Studies using different organisms and cell types have shown that the cell cycle can be regulated at several different points in its progression. In budding yeast and most mammalian cell lines, regulation occurs primarily at the G1/S boundary, whereas some cell lines, fission yeast, and the slime mold Physarum have cycles regulated at the G2/M boundary (for reviews see
Pardee, 1989;
Murray and Kirschner, 1989). During embryogenesis, the mode of cell cycle regulation switches several times in a stage-dependent and cell type–dependent manner. In Drosophila embryos, the subject of this paper, the first 13 cell cycles are driven by maternal products in an essentially unregulated fashion: they are rapid and synchronous, and lack G1 and G2 phases (
Rabinowitz, 1941;
Foe and Alberts, 1983). Following mitosis 13, the cell cycle switches to a more complex mode of regulation, as evidenced by the aquisition of G2 phases and the onset of differential, position-specific mitotic timing. Three rounds of patterned mitosis occur in the embryo after interphase 14 (mitoses 14, 15, and 16) over a period of about 4 hr. The highly invariant spatiotemporal pattern of mitosis 14 has been mapped in detail (
Foe, 1989), and the patterns of mitoses 15 and 16 have been characterized in a somewhat more cursory fashion (
Hartenstein and Campos-Ortega, 1985). Following mitosis 16, there is a second switch in the mode of cell cycle regulation, as many cells enter their first G1 phase (this paper). This is a terminal interphase for most cells, although many eventually undergo several rounds of polyploidization, especially during the larval period. Several cell lineages, such as those leading to the nervous system, do not enter a terminal interphase after mitosis 16, but continue to divide for some time according to an independent program (
Hartenstein et al., 1987;
Bodmer et al., 1989).
At present, little is known about the molecular basis for switches between modes of cell cycle regulation during development. Our studies of the
string (
stg) gene, however, offer a simple molecular explanation for the switch occurring in interphase 14 (
Edgar and O’Farrell, 1989).
stg encodes a protein belonging to a conserved family of mitotic regulators, the best studied of which is
cdc25 of fission yeast (
Fantes, 1981;
Russell and Nurse, 1986;
Russell et al., 1989;
Sadhu et al., 1990;
Ducommun et al., 1990).
cdc25 is one of several factors, including cyclins, that are required to activate a highly conserved mitotic kinase, p34
cdc2 (
Moreno et al., 1989;
Gould and Nurse, 1989). The active form of this kinase triggers mitotic events such as nuclear envelope breakdown, chromatin condensation, and spindle formation (for review see
Murray and Kirschner, 1989). In yeast, removing
cdc25+ function causes a first cycle arrest in the G2 phase. In Drosophila, removing zygotic
stg function causes G2 arrest in interphase 14, just prior to the first mitosis that requires zygotic transcription (
Edgar et al., 1986;
Edgar and O’Farrell, 1989;
O’Farrell et al., 1989). This arrest point is correlated with the abrupt degradation of maternal
stg mRNA in early interphase 14. Zygotic
stg expression normally begins later in interphase 14 and occurs in a spatial pattern that anticipates the spatial pattern of mitosis 14 (
Edgar and O’Farrell, 1989). For the remainder of embryogenesis,
stg mRNA is expressed in a dynamic series of patterns that are precisely correlated with mitotic patterns; in most cell cycles a brief pulse of
stg transcription, giving rise to a very short-lived mRNA, occurs at the end of each G2 period (B. A. E., unpublished data). This information suggested that the switch from rapid, unregulated mitoses to slower, patterned mitoses in interphase 14 is actually a switch from cycles driven by ubiquitous maternal
stg to cycles driven by tightly regulated zygotic
stg. Most importantly, it led us to propose that regulated
stg expression controls the spatiotemporal pattern of mitoses in the embryo.
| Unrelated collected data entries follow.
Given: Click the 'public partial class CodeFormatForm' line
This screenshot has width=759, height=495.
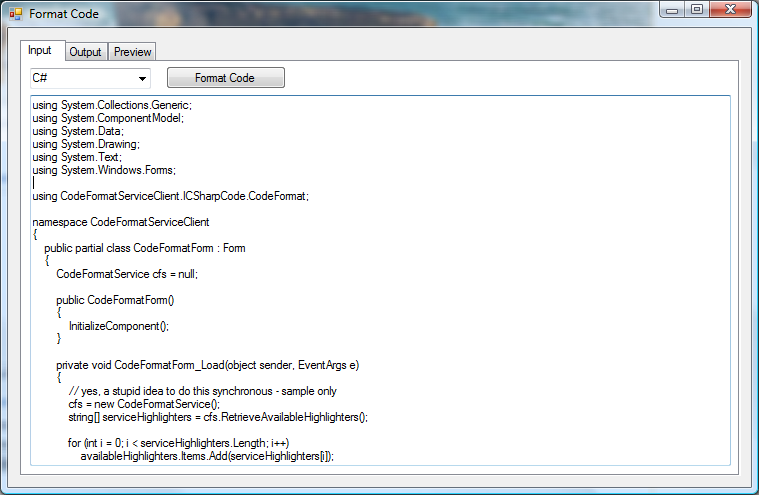Looking at the screenshot, I should (145, 248).
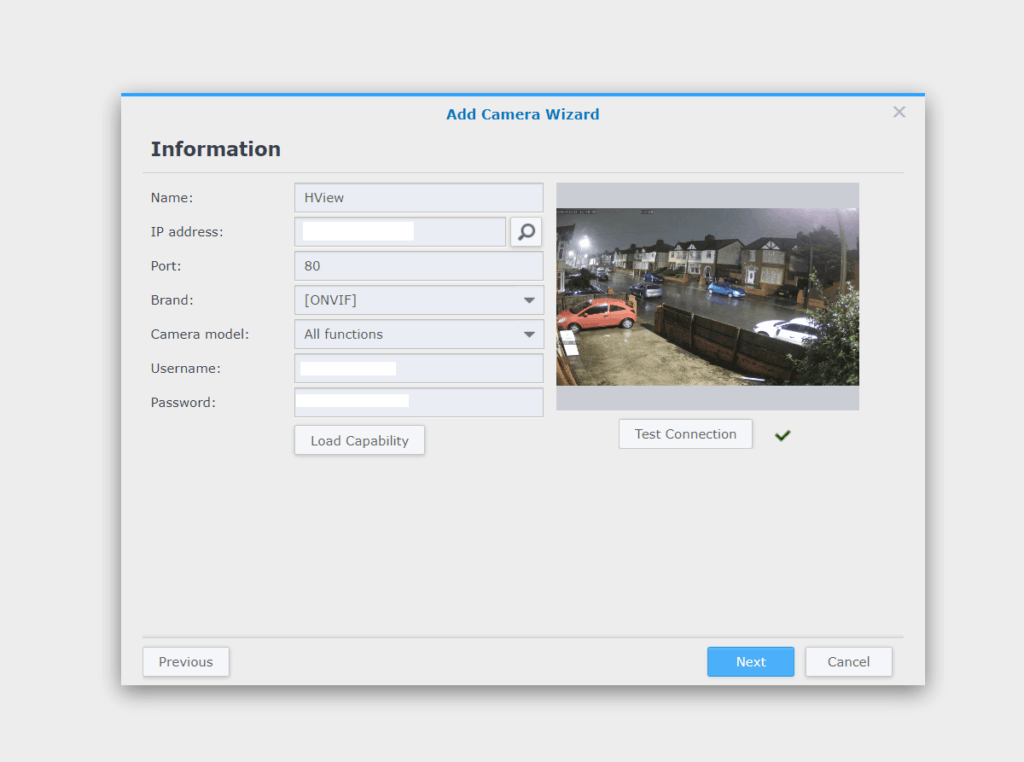Click the magnifier search icon beside IP address

[x=526, y=232]
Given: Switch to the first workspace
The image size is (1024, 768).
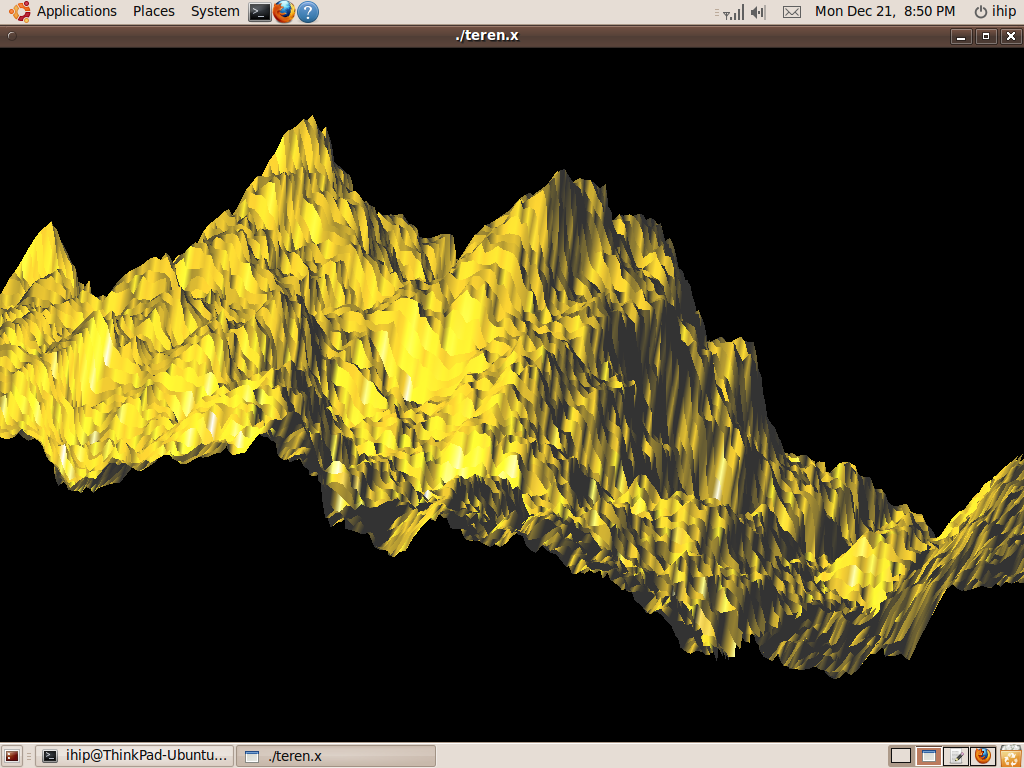Looking at the screenshot, I should (x=901, y=756).
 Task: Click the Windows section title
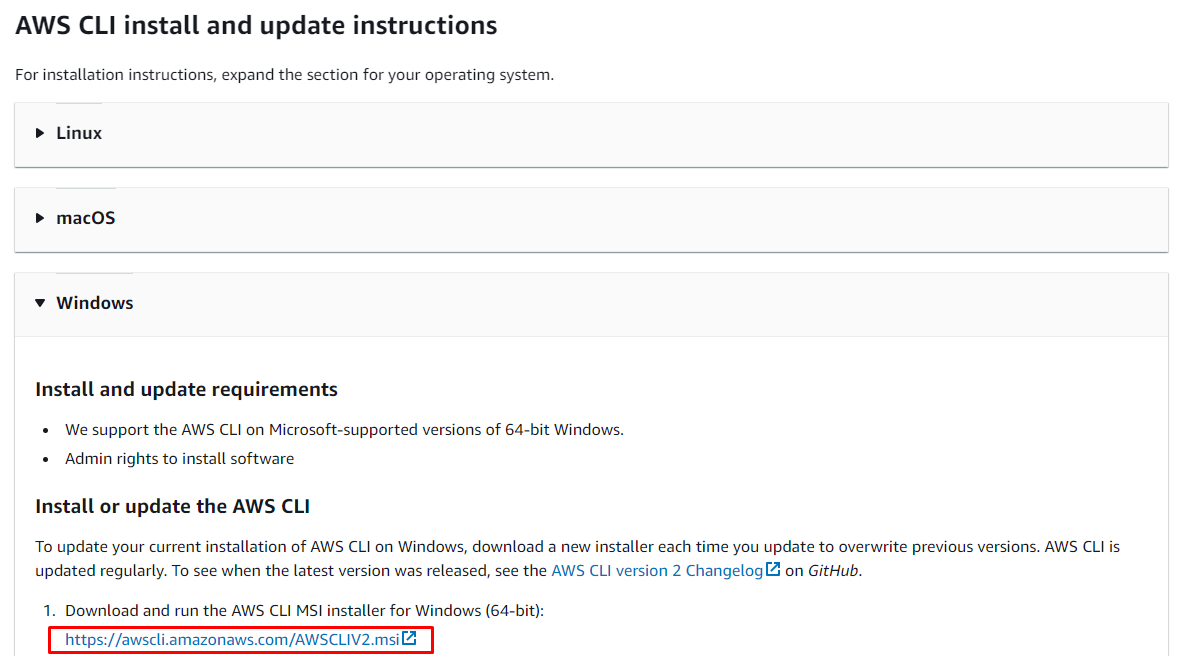tap(95, 303)
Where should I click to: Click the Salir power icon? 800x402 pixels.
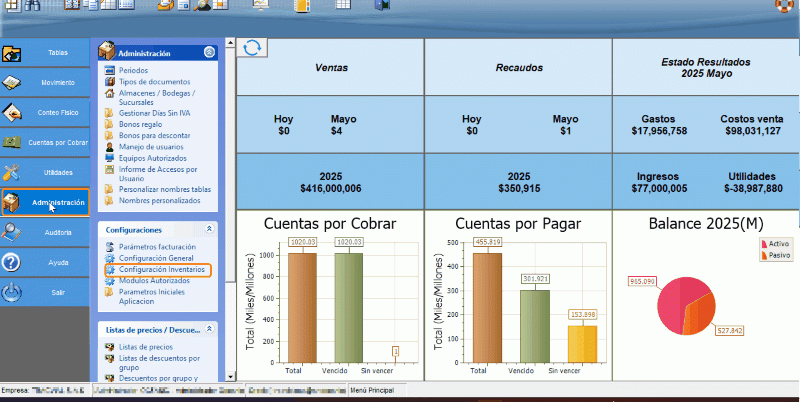(x=13, y=292)
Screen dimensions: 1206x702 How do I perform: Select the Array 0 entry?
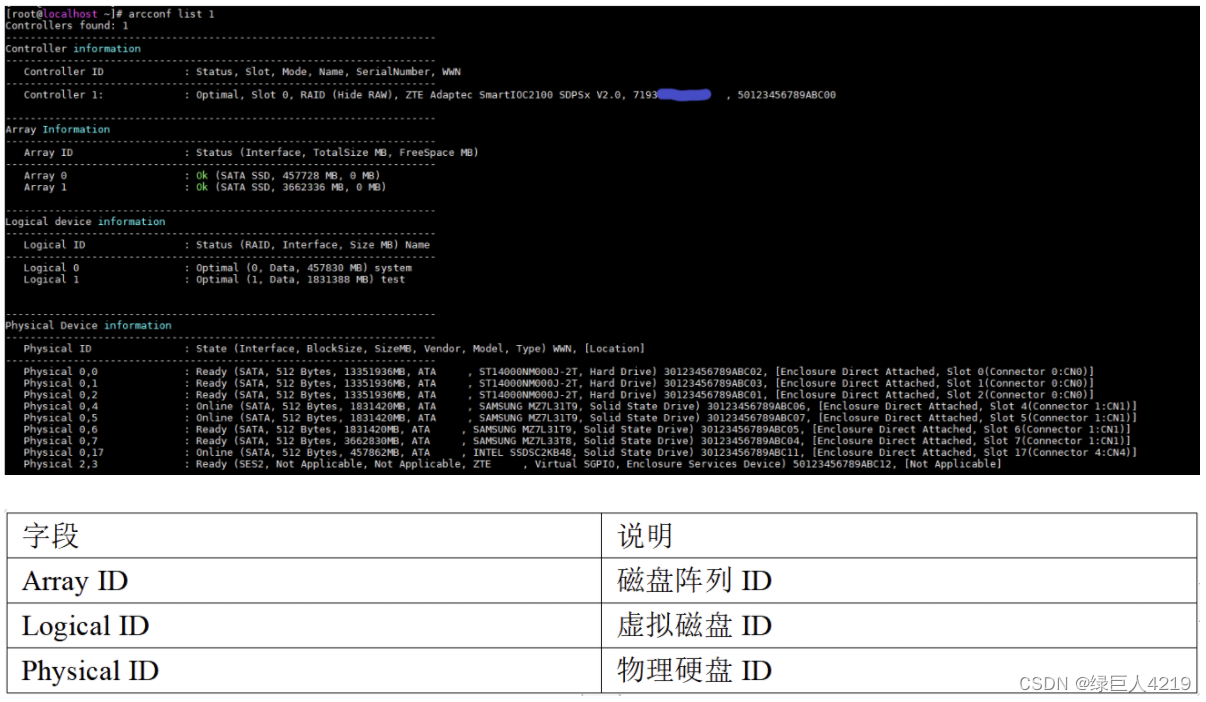200,175

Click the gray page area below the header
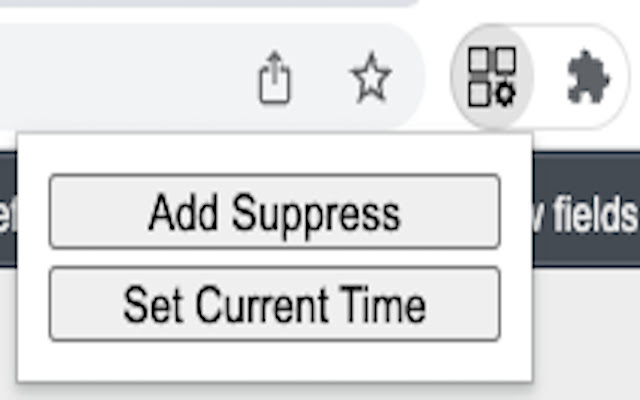[585, 330]
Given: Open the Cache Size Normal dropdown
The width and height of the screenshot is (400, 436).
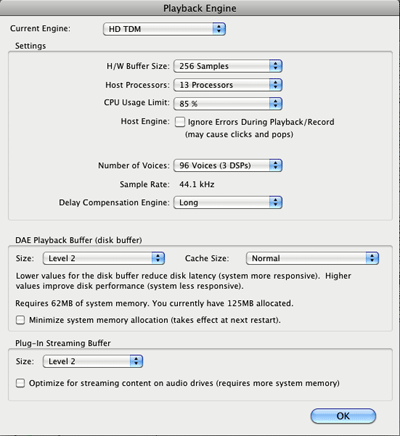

Given this proposal, the regulation of
stg expression patterns becomes an interesting problem. Although the regulation of
stg has not yet been studied in detail, several observations suggest that
stg expression is controlled at the transcriptional level by combinations of segmentation and homeotic gene products (
Edgar and O’Farrell, 1989;
O’Farrell et al., 1989; B. A. E., unpublished data). A second major question concerns the generality of
stg as a cell cycle regulator during development. Does
stg regulate cell cycle patterns throughout development, or is it only truly rate limiting at one particular stage, such as cycle 14? In this report, we present a combination of descriptive and experimental data concerning the regulation of mitotic cycles 14, 15, and 16. We demonstrate that G2/M is the only differentially regulated transition in cycle progression during these cycles, and that
stg activity is rate limiting for this transition. We also document the switch to G1 regulation that occurs during cycle 16. Finally, we present experiments that address the significance of mitotic patterning as a developmental process.